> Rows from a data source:
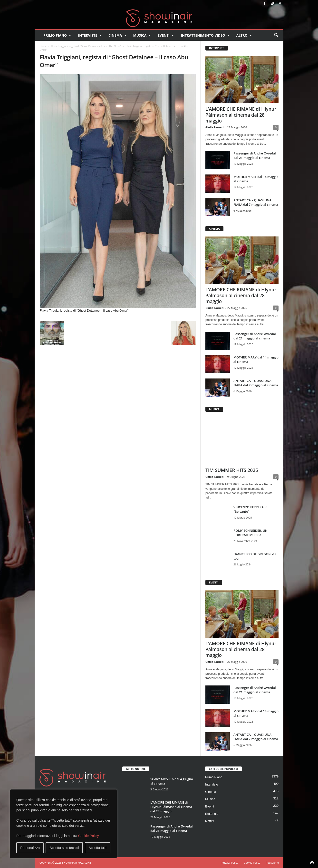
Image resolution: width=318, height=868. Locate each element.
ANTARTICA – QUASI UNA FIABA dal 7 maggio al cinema (256, 202)
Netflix (210, 821)
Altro (244, 35)
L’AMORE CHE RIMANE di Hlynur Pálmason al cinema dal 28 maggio (241, 115)
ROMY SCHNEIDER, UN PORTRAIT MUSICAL (250, 533)
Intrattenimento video (205, 35)
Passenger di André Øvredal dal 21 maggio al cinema (255, 155)
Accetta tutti (98, 848)
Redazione (272, 862)
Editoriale (212, 813)
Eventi (166, 35)
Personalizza (30, 848)
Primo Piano (57, 35)
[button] (276, 35)
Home (43, 46)
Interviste (90, 35)
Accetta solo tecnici (64, 848)
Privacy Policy (230, 862)
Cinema (117, 35)
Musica (142, 35)
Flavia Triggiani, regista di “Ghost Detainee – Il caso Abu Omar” (86, 46)
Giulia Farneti (214, 127)
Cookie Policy (88, 836)
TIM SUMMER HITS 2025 (232, 470)
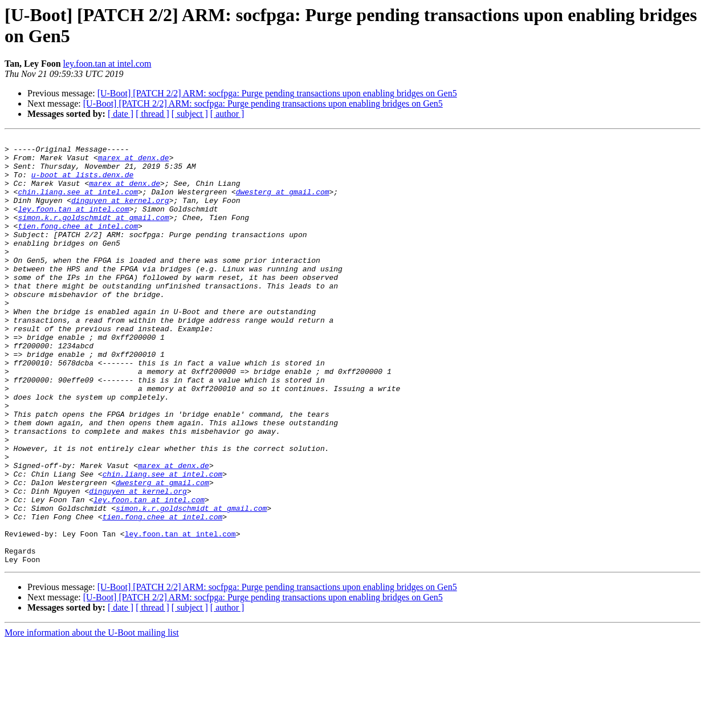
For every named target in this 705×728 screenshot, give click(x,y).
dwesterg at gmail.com (283, 204)
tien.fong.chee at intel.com (78, 245)
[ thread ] (152, 113)
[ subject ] (190, 113)
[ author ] (227, 113)
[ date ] (120, 113)
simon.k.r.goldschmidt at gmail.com (93, 234)
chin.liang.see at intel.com (78, 204)
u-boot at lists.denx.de (82, 183)
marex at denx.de (133, 162)
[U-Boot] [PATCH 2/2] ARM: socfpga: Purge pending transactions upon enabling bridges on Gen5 (277, 93)
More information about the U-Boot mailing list (92, 718)
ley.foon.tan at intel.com (107, 63)
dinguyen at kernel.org (120, 214)
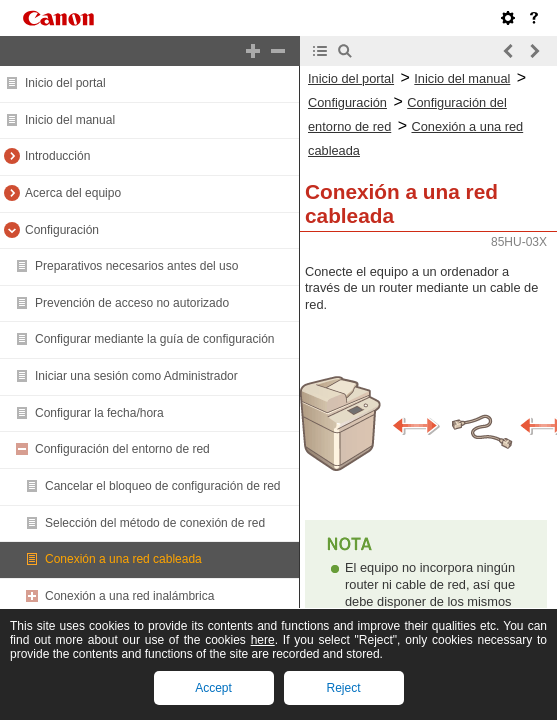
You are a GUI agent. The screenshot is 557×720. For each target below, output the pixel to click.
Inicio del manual (70, 120)
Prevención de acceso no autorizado (132, 303)
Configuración (62, 230)
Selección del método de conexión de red (155, 523)
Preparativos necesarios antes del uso (136, 266)
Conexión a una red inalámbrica (129, 596)
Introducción (57, 156)
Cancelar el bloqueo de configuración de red (163, 486)
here (263, 640)
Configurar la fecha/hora (99, 413)
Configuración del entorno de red (122, 449)
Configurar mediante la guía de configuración (154, 339)
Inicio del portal (65, 83)
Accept (213, 688)
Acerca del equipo (73, 193)
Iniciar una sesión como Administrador (136, 376)
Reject (343, 688)
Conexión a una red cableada (123, 559)
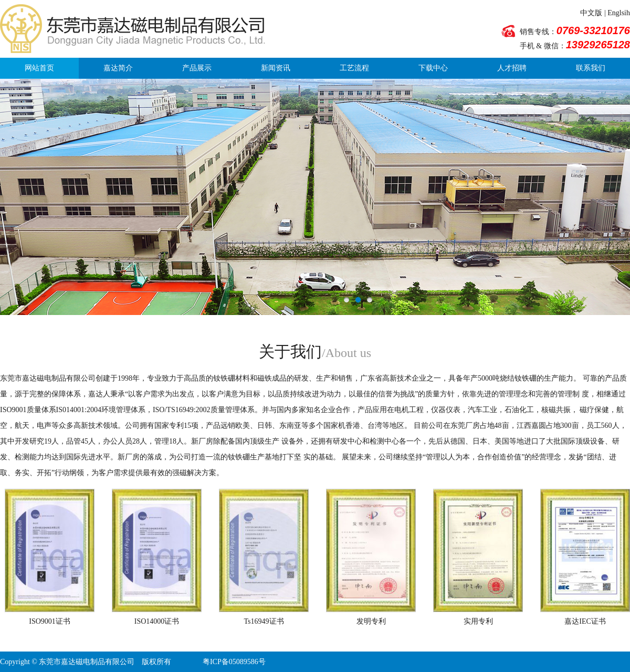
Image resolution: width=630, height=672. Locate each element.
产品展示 (197, 68)
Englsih (618, 13)
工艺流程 (354, 68)
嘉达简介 (118, 68)
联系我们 (591, 68)
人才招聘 (512, 68)
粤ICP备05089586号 (234, 662)
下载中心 (433, 68)
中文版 (591, 13)
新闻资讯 (276, 68)
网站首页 (39, 68)
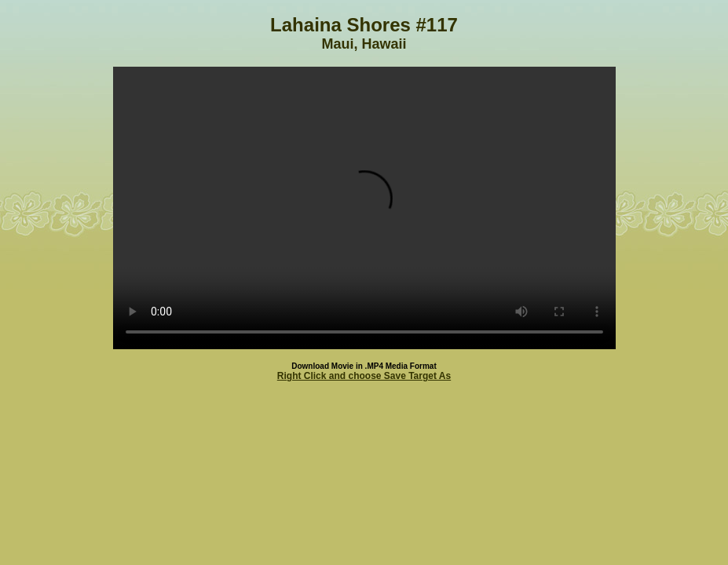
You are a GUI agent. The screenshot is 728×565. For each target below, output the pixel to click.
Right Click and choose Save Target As (364, 376)
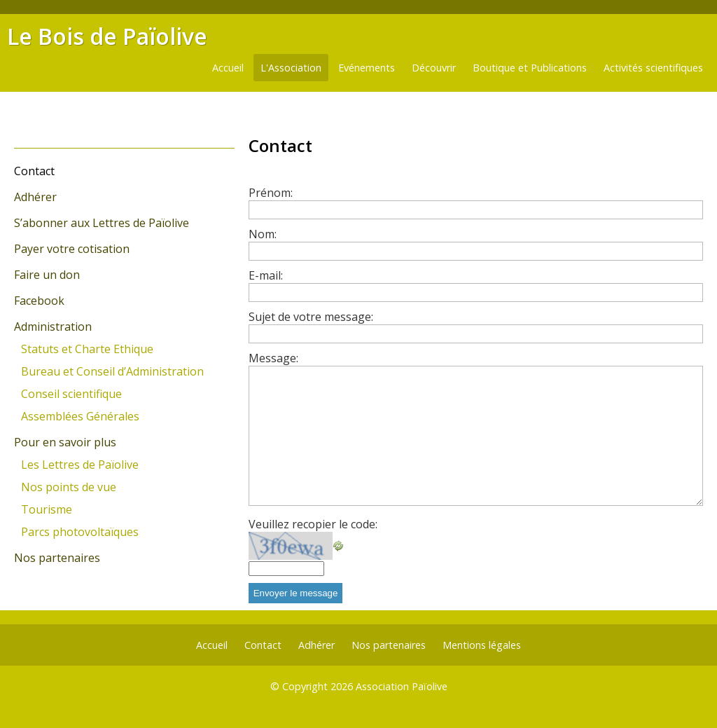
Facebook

> Work to be completed:
Return the rows above verbatim, beginning with the line that contains "Personalizza (30, 848)" and ending after the line that contains "simon.k.r.goldschmidt at gmail.com (93, 234)". Omit the picture lines from your output.

> Task response:
Personalizza (30, 848)
Primo Piano (57, 35)
[button] (276, 35)
Home (43, 46)
Interviste (90, 35)
Accetta solo tecnici (64, 848)
Privacy Policy (230, 862)
Cinema (117, 35)
Musica (142, 35)
Flavia Triggiani, regista di “Ghost Detainee – Il caso Abu Omar” (86, 46)
Giulia Farneti (214, 127)
Cookie Policy (88, 836)
TIM SUMMER HITS 2025 (232, 470)
For every named target in this 705×728 screenshot, give click(x,y).
dwesterg at gmail.com (283, 204)
tien.fong.chee at intel.com (78, 245)
[ thread ] (152, 113)
[ subject ] (190, 113)
[ author ] (227, 113)
[ date ] (120, 113)
simon.k.r.goldschmidt at gmail.com (93, 234)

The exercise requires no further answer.